BEGIN

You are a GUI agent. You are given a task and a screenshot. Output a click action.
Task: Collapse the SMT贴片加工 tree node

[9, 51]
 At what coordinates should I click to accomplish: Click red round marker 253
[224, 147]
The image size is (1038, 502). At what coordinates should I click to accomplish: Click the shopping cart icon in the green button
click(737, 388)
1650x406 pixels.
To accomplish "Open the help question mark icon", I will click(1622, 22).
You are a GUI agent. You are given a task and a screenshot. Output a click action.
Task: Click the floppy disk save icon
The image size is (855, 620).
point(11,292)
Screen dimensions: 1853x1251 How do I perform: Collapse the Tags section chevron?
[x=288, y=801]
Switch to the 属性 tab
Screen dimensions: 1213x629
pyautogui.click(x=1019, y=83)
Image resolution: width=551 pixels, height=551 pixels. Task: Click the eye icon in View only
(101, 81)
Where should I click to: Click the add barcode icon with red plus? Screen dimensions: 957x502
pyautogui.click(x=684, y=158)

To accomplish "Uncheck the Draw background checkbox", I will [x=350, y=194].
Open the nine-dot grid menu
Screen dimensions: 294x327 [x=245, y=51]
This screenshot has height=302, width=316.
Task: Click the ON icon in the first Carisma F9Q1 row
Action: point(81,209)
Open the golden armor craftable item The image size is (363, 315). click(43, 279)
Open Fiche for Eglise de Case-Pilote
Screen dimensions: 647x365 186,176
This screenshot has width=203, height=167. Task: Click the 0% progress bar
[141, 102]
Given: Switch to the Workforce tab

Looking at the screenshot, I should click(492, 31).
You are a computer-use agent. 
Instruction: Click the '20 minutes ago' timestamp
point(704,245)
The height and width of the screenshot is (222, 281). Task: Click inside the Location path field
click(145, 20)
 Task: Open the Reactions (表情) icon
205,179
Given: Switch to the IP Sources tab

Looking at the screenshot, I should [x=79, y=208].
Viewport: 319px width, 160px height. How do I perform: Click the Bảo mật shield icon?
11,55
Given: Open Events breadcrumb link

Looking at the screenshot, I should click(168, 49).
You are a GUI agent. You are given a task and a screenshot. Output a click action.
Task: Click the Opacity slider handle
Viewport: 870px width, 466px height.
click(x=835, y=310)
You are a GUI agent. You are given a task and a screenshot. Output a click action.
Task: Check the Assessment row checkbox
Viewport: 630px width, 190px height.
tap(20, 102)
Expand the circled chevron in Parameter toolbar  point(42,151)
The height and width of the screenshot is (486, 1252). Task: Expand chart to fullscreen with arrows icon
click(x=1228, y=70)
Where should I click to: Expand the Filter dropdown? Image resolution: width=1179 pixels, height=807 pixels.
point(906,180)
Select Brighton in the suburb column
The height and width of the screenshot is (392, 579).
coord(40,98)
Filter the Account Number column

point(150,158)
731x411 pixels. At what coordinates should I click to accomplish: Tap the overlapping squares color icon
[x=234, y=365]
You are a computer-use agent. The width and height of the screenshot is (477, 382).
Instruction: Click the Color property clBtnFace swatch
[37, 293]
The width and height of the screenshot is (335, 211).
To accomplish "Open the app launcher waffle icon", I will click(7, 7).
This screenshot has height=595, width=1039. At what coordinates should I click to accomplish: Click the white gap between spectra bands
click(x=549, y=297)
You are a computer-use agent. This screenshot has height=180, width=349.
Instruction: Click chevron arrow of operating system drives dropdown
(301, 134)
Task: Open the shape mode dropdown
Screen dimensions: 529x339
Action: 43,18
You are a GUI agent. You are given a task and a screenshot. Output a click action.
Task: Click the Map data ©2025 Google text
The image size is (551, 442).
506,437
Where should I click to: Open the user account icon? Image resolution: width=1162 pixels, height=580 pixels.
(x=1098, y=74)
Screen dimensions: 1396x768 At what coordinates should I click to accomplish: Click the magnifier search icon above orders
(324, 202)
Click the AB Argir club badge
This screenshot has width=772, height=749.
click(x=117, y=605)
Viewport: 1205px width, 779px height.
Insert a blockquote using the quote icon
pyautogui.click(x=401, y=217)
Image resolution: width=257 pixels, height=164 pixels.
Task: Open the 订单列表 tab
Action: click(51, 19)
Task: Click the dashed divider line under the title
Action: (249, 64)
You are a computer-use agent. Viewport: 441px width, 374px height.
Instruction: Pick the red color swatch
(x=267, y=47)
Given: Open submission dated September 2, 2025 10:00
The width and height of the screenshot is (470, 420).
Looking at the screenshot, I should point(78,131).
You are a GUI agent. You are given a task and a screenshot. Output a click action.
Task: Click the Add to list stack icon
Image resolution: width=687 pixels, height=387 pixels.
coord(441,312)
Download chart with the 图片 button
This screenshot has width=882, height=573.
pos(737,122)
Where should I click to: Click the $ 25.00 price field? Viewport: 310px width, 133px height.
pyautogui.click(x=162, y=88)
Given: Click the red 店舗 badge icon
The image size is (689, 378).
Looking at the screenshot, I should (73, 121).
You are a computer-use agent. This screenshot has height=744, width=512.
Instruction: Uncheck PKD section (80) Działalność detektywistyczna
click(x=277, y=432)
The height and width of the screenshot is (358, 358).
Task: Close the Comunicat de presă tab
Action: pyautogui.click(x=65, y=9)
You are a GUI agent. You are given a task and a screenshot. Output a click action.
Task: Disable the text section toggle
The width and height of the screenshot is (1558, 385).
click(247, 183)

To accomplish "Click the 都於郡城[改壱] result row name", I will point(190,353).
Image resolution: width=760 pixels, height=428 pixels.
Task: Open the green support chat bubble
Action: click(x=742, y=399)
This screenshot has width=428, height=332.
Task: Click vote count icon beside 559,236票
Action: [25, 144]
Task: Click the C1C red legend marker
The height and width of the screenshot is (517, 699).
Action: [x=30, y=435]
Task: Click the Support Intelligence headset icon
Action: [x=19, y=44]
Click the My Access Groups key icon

END

- **Problem details**: From the entries above, extract every line where the word "text" appears.

- **Exercise solution**:
Task: Click the Map data ©2025 Google text
Task: Disable the text section toggle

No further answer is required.